> [Task] Output all the data exactly. Pictures do not belong in the copy.

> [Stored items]
-------------------------
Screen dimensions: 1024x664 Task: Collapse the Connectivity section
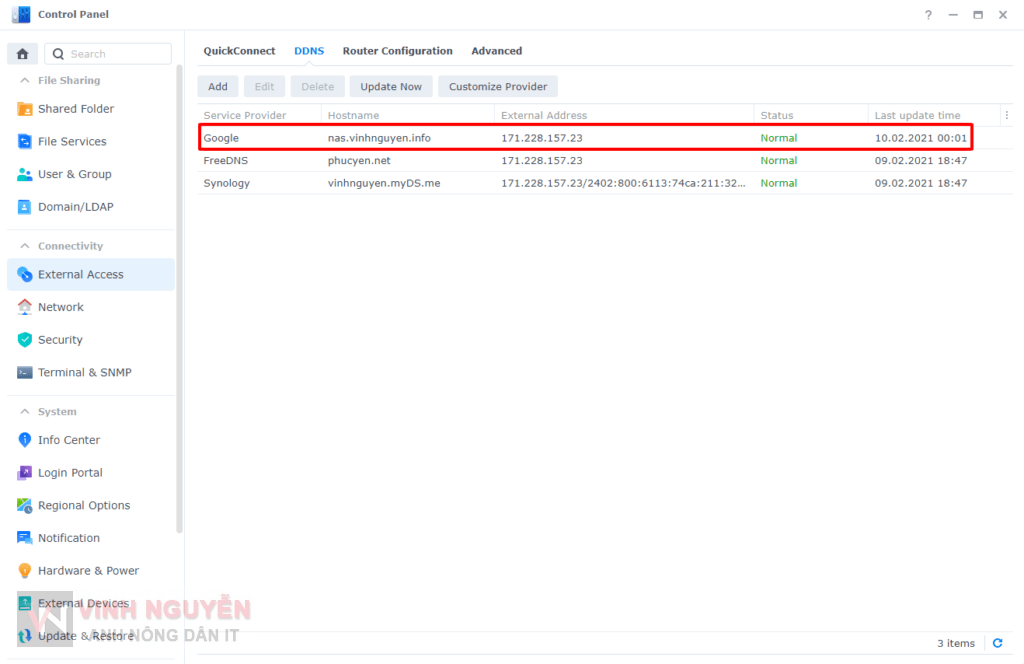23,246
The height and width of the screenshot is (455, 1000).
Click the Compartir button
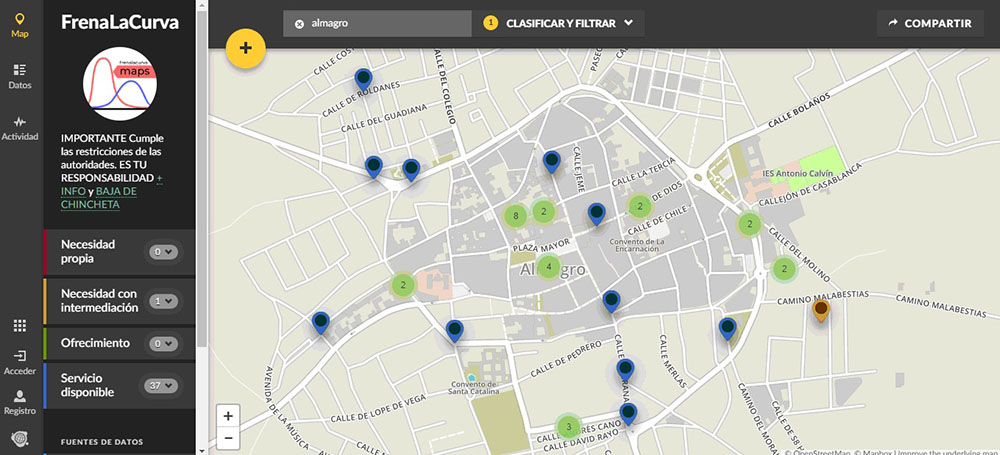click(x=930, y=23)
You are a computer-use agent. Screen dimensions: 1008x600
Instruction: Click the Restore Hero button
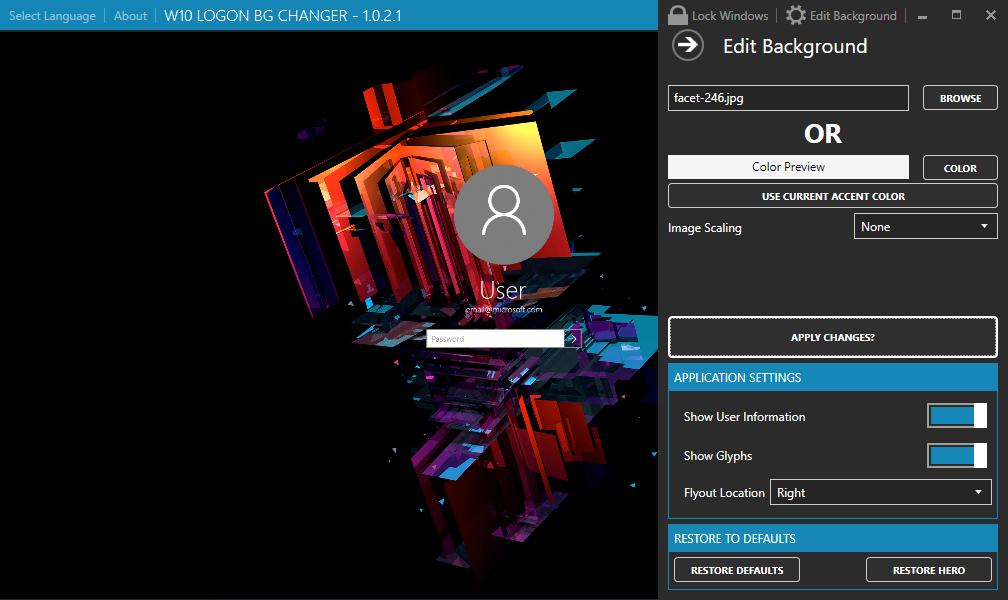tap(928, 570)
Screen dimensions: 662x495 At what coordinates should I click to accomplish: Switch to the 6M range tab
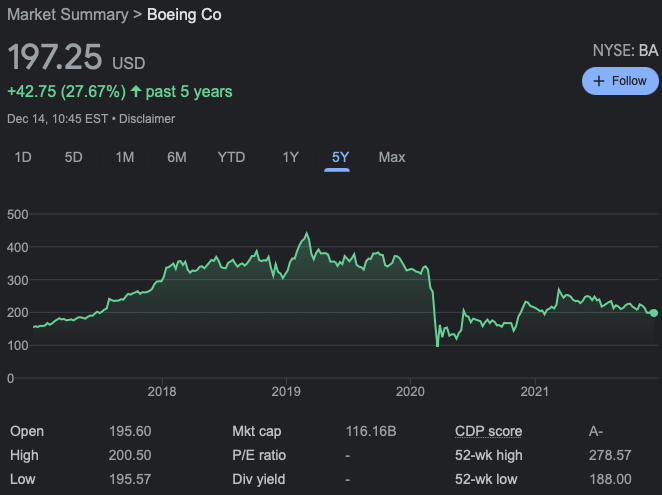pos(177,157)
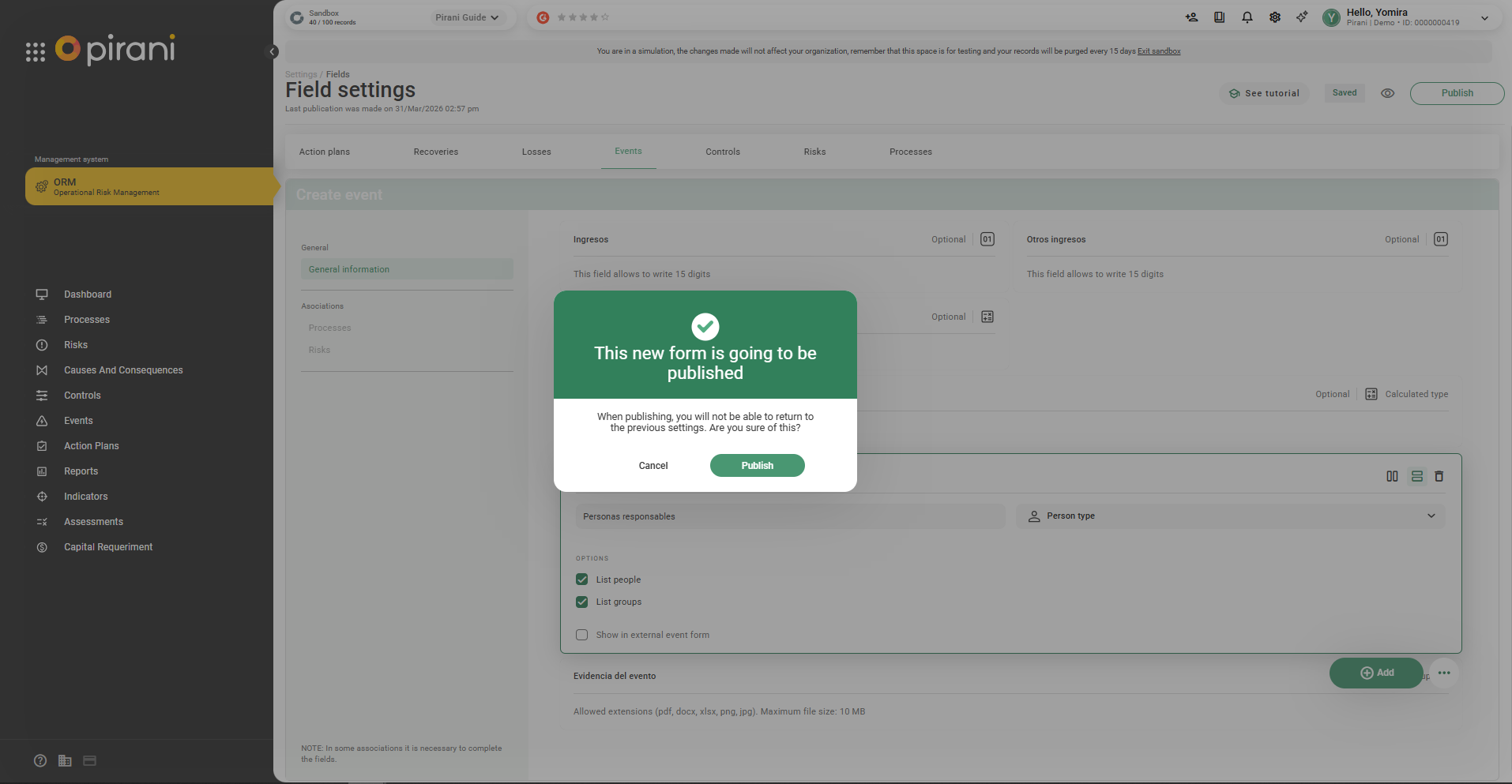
-------------------------
> [Output below]
Screen dimensions: 1024x664 Task: Collapse the Connectivity section
23,246
The height and width of the screenshot is (455, 1000).
Click the Compartir button
click(x=930, y=23)
You are a computer-use agent. Screen dimensions: 1008x600
Instruction: Click the Restore Hero button
tap(928, 570)
Screen dimensions: 662x495 At what coordinates should I click to accomplish: Switch to the 6M range tab
pos(177,157)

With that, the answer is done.